Reproduce every line of the listing below without changing a single character.

--- start Material ---

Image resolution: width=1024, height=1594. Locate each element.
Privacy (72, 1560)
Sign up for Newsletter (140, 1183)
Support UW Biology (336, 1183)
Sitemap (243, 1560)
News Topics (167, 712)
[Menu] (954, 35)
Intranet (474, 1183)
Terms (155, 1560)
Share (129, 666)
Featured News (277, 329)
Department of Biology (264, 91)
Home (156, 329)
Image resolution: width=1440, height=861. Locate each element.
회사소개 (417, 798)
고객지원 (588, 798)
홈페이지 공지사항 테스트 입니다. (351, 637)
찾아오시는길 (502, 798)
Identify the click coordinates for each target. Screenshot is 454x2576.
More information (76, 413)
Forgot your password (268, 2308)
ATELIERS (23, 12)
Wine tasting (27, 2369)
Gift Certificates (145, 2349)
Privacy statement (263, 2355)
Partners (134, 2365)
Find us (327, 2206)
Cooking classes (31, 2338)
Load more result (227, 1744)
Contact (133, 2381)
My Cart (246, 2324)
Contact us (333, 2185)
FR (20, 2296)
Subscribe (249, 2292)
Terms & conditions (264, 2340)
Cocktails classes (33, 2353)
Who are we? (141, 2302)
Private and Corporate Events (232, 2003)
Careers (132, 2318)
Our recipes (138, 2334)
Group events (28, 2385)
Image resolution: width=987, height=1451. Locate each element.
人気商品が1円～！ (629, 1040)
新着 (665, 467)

--- end Material ---

→ **Finished exercise**:
Image resolution: width=1024, height=1594. Locate each element.
Privacy (72, 1560)
Sign up for Newsletter (140, 1183)
Support UW Biology (336, 1183)
Sitemap (243, 1560)
News Topics (167, 712)
[Menu] (954, 35)
Intranet (474, 1183)
Terms (155, 1560)
Share (129, 666)
Featured News (277, 329)
Department of Biology (264, 91)
Home (156, 329)
Image resolution: width=1440, height=861. Locate each element.
회사소개 (417, 798)
고객지원 (588, 798)
홈페이지 공지사항 테스트 입니다. (351, 637)
찾아오시는길 (502, 798)
Identify the click coordinates for each target. Screenshot is 454x2576.
More information (76, 413)
Forgot your password (268, 2308)
ATELIERS (23, 12)
Wine tasting (27, 2369)
Gift Certificates (145, 2349)
Privacy statement (263, 2355)
Partners (134, 2365)
Find us (327, 2206)
Cooking classes (31, 2338)
Load more result (227, 1744)
Contact (133, 2381)
My Cart (246, 2324)
Contact us (333, 2185)
FR (20, 2296)
Subscribe (249, 2292)
Terms & conditions (264, 2340)
Cocktails classes (33, 2353)
Who are we? (141, 2302)
Private and Corporate Events (232, 2003)
Careers (132, 2318)
Our recipes (138, 2334)
Group events (28, 2385)
Image resolution: width=987, height=1451. Locate each element.
人気商品が1円～！ (629, 1040)
新着 (665, 467)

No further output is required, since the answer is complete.